The Long and Short of It: A Tale for the Time Being

A Tale for the Time Being
Ruth Ozeki
Canongate (Text in Australia)
9780857867971


This review constitutes part of a challenge undertaken by myself and Simon from The Blether.



Theodore Adorno is quoted as saying "There can be no poetry after Auschwitz."

Does this mean there can be no poetry after 9/11?  After the Tsunami that rocked the coast of Japan in 2011?  What about MH370?

The truth of the matter is that words are one of the only ways that the human species knows how to console themselves in the face of tragedy.  I think perhaps it comes from an impulse towards closure, a need to explore the why and how of big events.  Writing can also serve the meditative purpose of helping a person come to terms with the fact that sometimes there can be no explanation.

A Tale for the Time Being by Ruth Ozeki is a novel which explores the liminal space pre and post Tsunami in Japanese culture.  It is narrated by two voices: by Nao, (Yasutani Naoko) who is writing a diary to an unseen 'you' figure, documenting her decision to commit suicide, and by Ruth, a present day Japanese expatriate living on a small Canadian island with her partner.  This Ruth figure shares a name, home town and relationship with the author, and is a writer herself, but I saw her as somehow divorced from the author in her ability to influence events in the book.

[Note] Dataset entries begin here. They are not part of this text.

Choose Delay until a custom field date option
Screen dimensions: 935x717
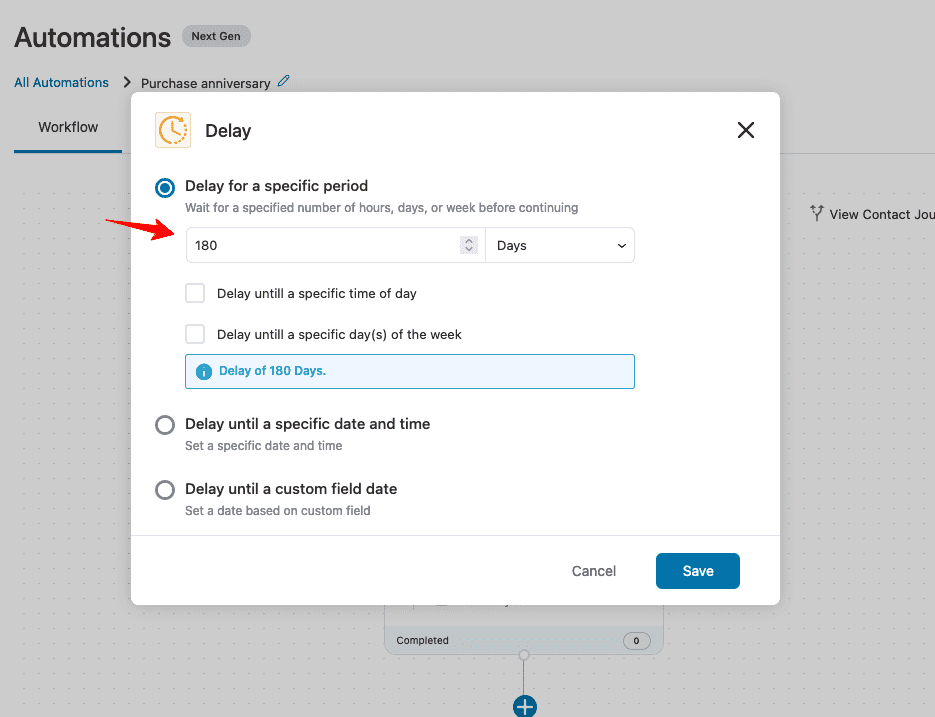[x=165, y=490]
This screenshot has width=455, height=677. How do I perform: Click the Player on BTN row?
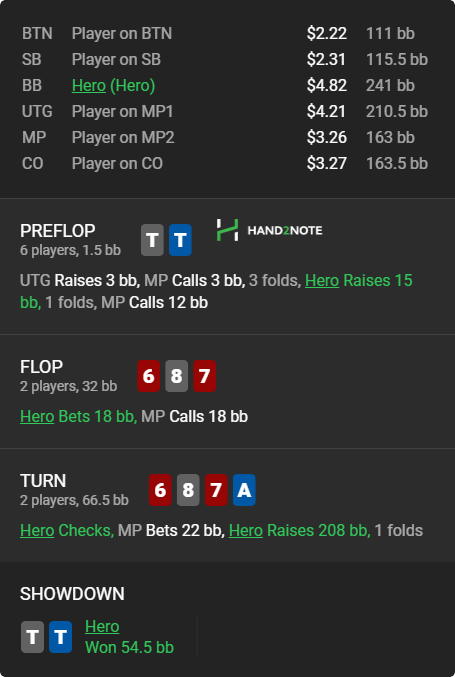click(225, 34)
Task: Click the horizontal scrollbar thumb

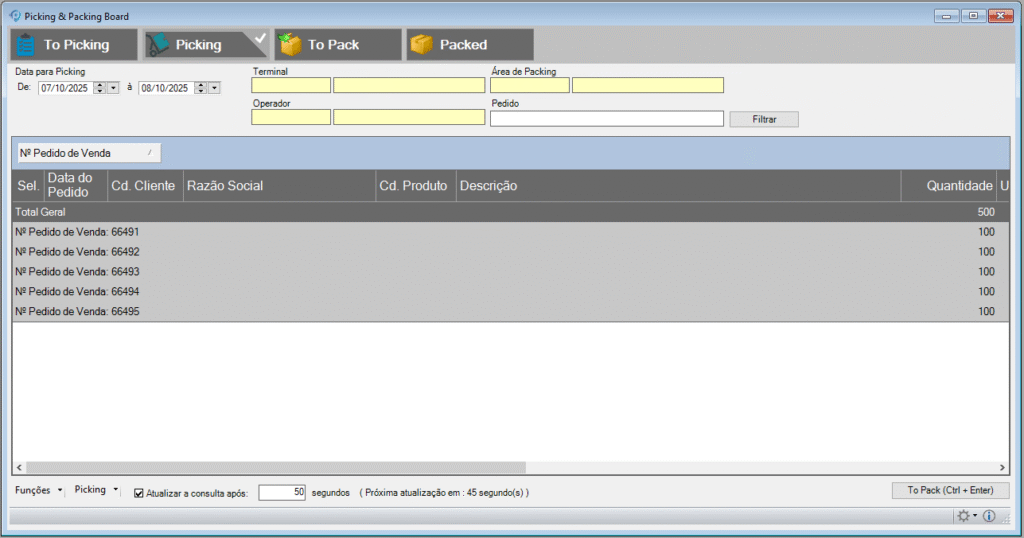Action: coord(275,467)
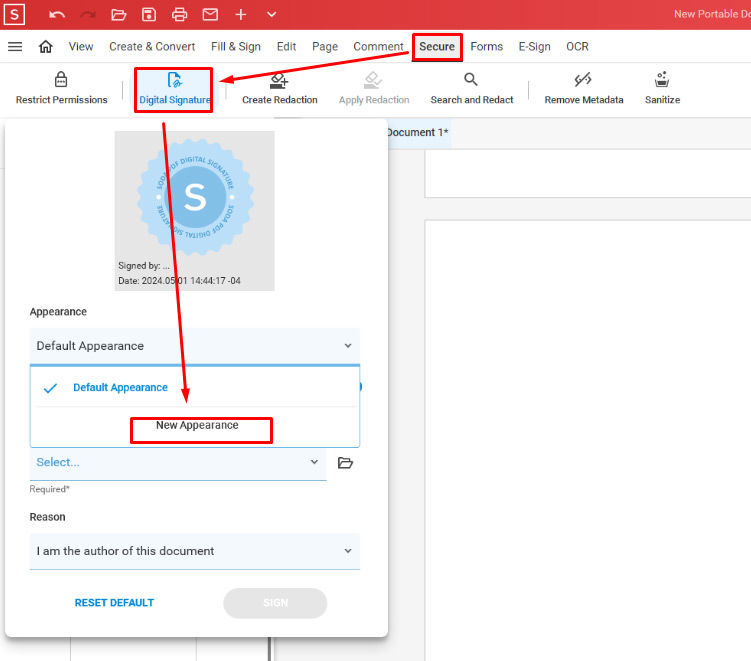Click the Digital Signature tool
The width and height of the screenshot is (751, 661).
174,89
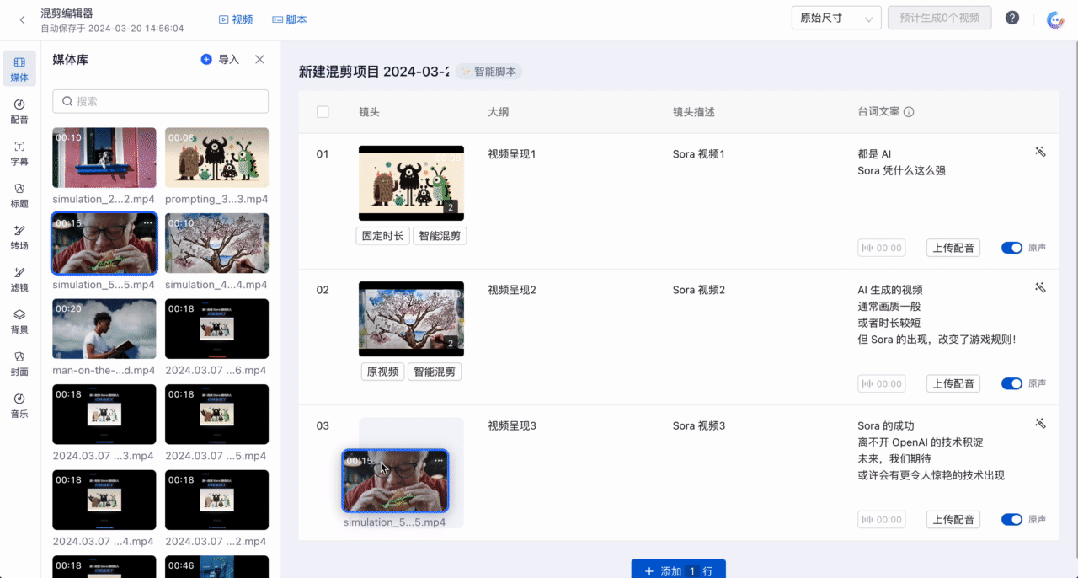The height and width of the screenshot is (578, 1078).
Task: Open the 滤镜 filters sidebar icon
Action: (x=19, y=279)
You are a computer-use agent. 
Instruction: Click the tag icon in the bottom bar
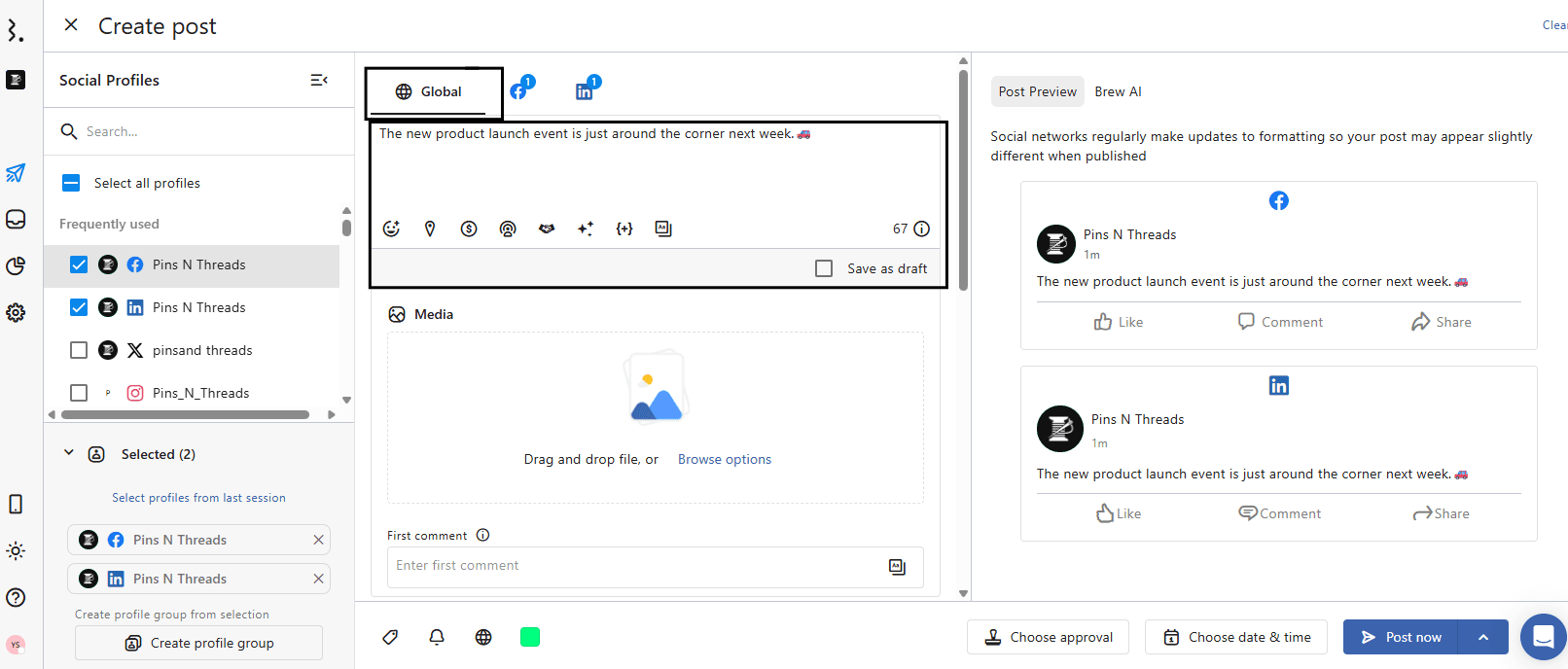coord(390,637)
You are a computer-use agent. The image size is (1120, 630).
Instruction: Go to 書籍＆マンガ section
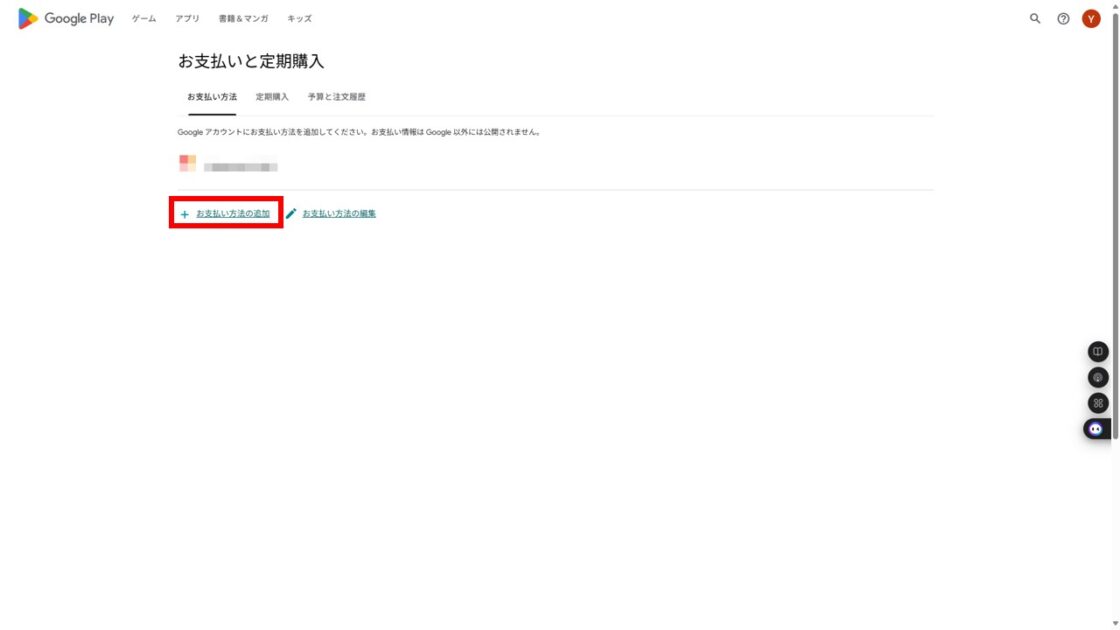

This novel bucks the traditional concepts of genre, being epistolary, realistic, and also at times science fictional.  When Ruth finds Nao's diary, along with some other relics in a Hello Kitty lunchbox washed up on the beach, she is drawn into Nao's story in a compelling fashion.  At first it seems like she has no agency in what happens in Nao's story, but after a string of bizarre coincidences, it becomes apparent that stranger, more dreamlike forces are at work.  One of the things I found most compelling about Nao's narrative in particular was the candid nature of its confessions.  Nao tells the reader about horrifying ijime (bullying) that borders on rape and grievous bodily harm, about her father's repeated attempts to commit suicide, and about how her life leads her down a path that ends in prostitution and the possibility of being murdered by a hentai (pervert).

Because of the duality of the narrative, the reader is given a sense of hopelessness in reading Nao's story; because the belongings have washed up among detritus washed out to sea by the tsunami, second narrator Ruth imbues the reader with her own sense that Nao must have been one of the thousands upon thousands lost in the tragedy.  The evidence in support of this begins to mount, as Ruth's searches online for traces of events mentioned in the diaries show up with clues that disappear.  She and her partner Oliver are haunted by a Jungle Crow, native to Japan and NOT Canada, which seems to be an omen of bad news.  As Ruth distracts herself more and more with the diary, she begins to grow more anxious about its outcome, and dreams of Nao's great grandmother Jiko, a Buddhist Nun, coming to her with premonitions.  These dreams continue throughout the book, and are key in its conclusion.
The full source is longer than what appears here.